3. Membantu agama dan berpartisipasi dalam membentuk pemerintahan adil semesta
Dengan melihat banyaknya ayat dan riwayat yang menyatakan bahwa agama Islam dan pemerintahan berkeadilan Ilahi melalui Qaim Ali Muhammad (Imam Mahdi) akan tersebar ke seluruh dunia, Allah Swt berfirman, "Sesungguhnya Kami pasti menolong rasul-rasul Kami dan orang-orang yang beriman dalam kehidupan dunia dan pada hari para saksi (bangkit) berdiri (hari kiamat)." (Qs.
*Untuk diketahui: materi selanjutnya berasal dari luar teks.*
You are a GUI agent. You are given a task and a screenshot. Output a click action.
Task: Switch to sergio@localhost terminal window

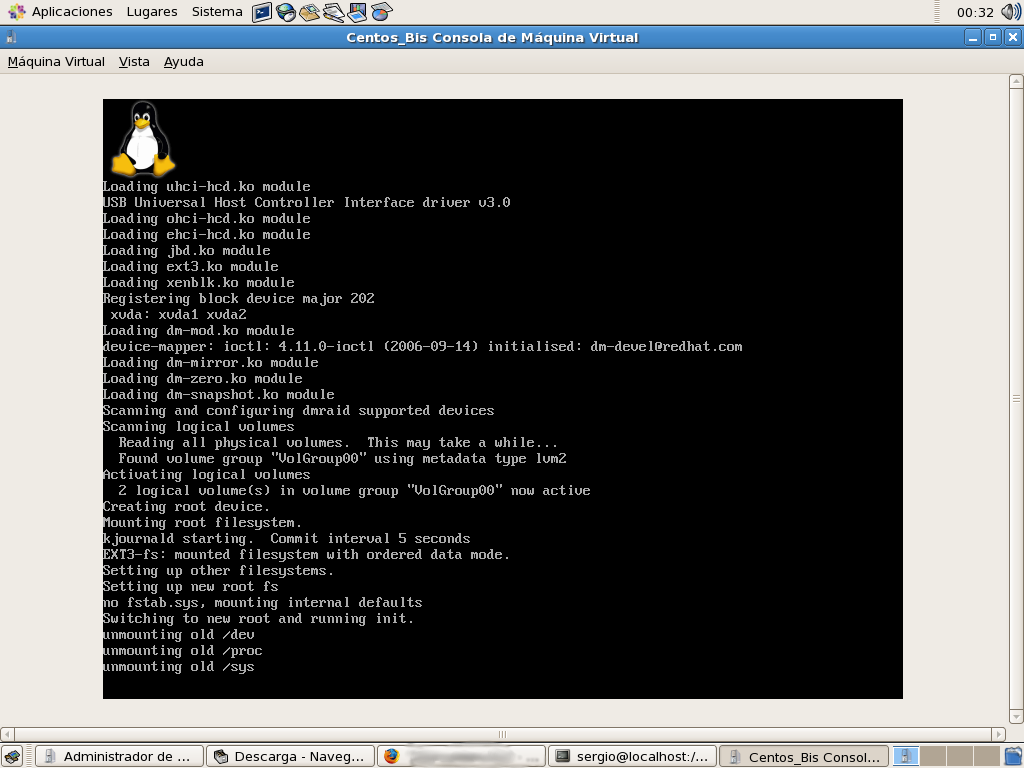[x=632, y=756]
Ghafir [40]:51)
Dari bentuk lahir ayat ini dipahami bahwa bantuan Ilahi ini akan berlaku secara kolektif bukan per individual. Akan tetapi bantuan semacam ini belum terlaksana dan suatu hari kelak pasti akan terlaksana. Karena Allah Swt tidak pernah menyelisih janji-Nya. Karena itu Imam Shadiq As dalam menafsirkan ayat di atas bersabda: "Demi Allah! Bantuan Ilahi ini adalah raj'at. Karena alangkah banyaknya nabi dan para imam yang terbunuh di dunia ini dan tiada orang yang membantu mereka? Dan masalah ini akan terlaksana dengan raj'at."[7]
Juga dari Imam Baqir As dalam menafsirkan ayat: "Huwalladzi arsala…"(Dia-lah yang telah mengutus rasul-Nya…., Qs. Al-Taubah [9]:33) Maknanya bahwa Allah Swt mengirim rasul-Nya dengan agama yang hak guna membimbing manusia sehingga Dia memenangkannya atas seluruh agama. Imam Baqir As bersabda: Allah akan memenangkan agama hak itu atas agama-agama lainnya dengan perantara raj'at."[8]
Masa terjadinya Raj'at
Terdapat beberapa riwayat terkait dengan masalah ini yang menyatakan bahwa raj'at akan terjadi tidak lama berselang setelah munculnya Imam Mahdi Ajf dan sebelum syahadahnya dan digelarnya hari pembalasan.
Imam Shadiq As bersabda: "Karena masa bangkitnya Imam Mahdi tiba pada bulan Jumadil Akhir dan selama sepuluh hari hujan deras akan turun pada bulan Rajab dimana masyarakat belum pernah menyaksikan hujan sederas itu. Kemudian Allah Swt berkat hujan tersebut menumbuhkan tulang dan daging orang-orang beriman di pekuburan mereka. Aku menyaksikan mereka seolah-olah berasal dari Jahinah[9] dan rambut-rambut mereka digerakkan oleh asap dan debu."[10]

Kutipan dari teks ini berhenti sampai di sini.